The conversion takes 23 min for the matrix with 2140M elements; it should take 10-15 min for you hopefully.
Sounds great! I am giving it a try right now. Thank you very much for your hard work on this.
Thanks Florian, I will also try it.
I will test it out as well. Thank you Florian!
I am trying on a smaller chromosome (chr22) which previously didn't produce this error and on a larger chromosome (chr13) which previously did produce this errror. I updated the bigsnpr
package and the bigsparser
packages after your latest commits on 8/11.
For both chr22 and chr13 we are now getting past corr <- as_SFBM(corr0)
in the vignette which is good.
For chr22:
I am having success through the infinitesimal model and the grid of models. However, for ldpred2 auto, I am now encountering the following error at snp_ldpred2_auto
:
> multi_auto <- snp_ldpred2_auto(corr, df_beta, h2_init = h2_est,
+ vec_p_init = seq_log(1e-4, 0.9, length.out = NCORES),
+ ncores = NCORES)
Error in getXPtrSFBM(path = .self$backingfile, n = .self$nrow, m = .self$ncol, :
Error when mapping file:
No such file or directory.
For chr13: As I begin the infinitesimal model as I compute h2, I run into the original error again at this step:
> (ldsc <- snp_ldsc2(corr0, df_beta))
Error in asMethod(object) :
Cholmod error 'problem too large' at file ../Core/cholmod_sparse.c, line 92
Calls: snp_ldsc2 ... <Anonymous> -> .local -> as_gCsimpl -> as -> asMethod
1/ You're using a temporary file for corr$sbk
by default, this can get deleted for any reason. Not sure how this could happen in the same session though. You can always specify a backingfile
in as_SFBM()

-=-=-=-=-

Rewrite the paragraph in the forum excerpt that begins "I am trying on a smaller chromosome" as a short list that keeps its main facts.

> Data
-=-=-=-=-

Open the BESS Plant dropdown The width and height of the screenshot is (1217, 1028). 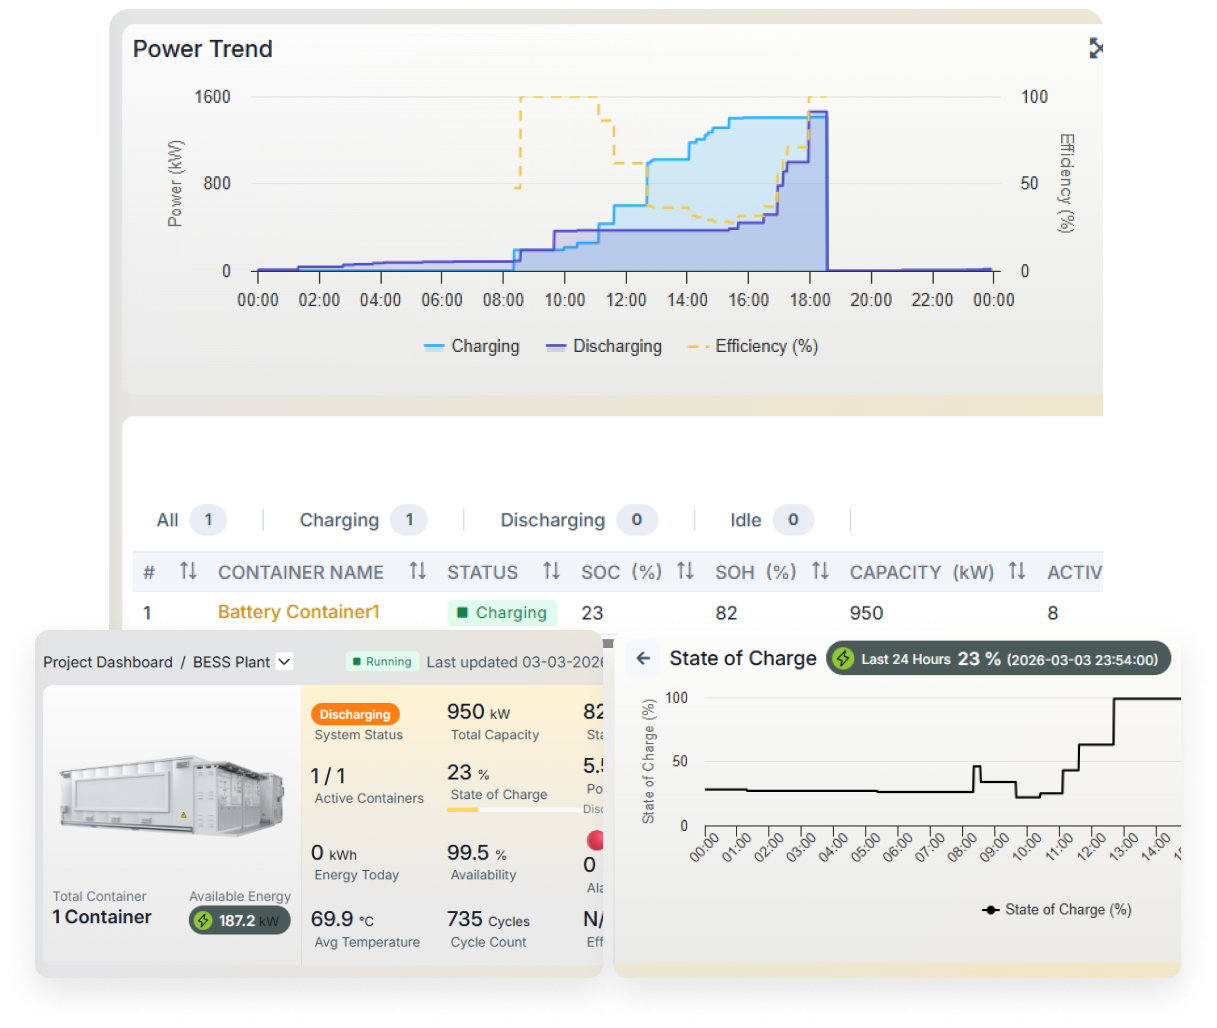point(283,661)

-=-=-=-=-

> Output of the task
- Testing on chr22, a smaller chromosome that did not produce the error before.
- Testing on chr13, a larger chromosome that did produce the error before.
- Updated the bigsnpr and bigsparser packages after the latest commits on 8/11.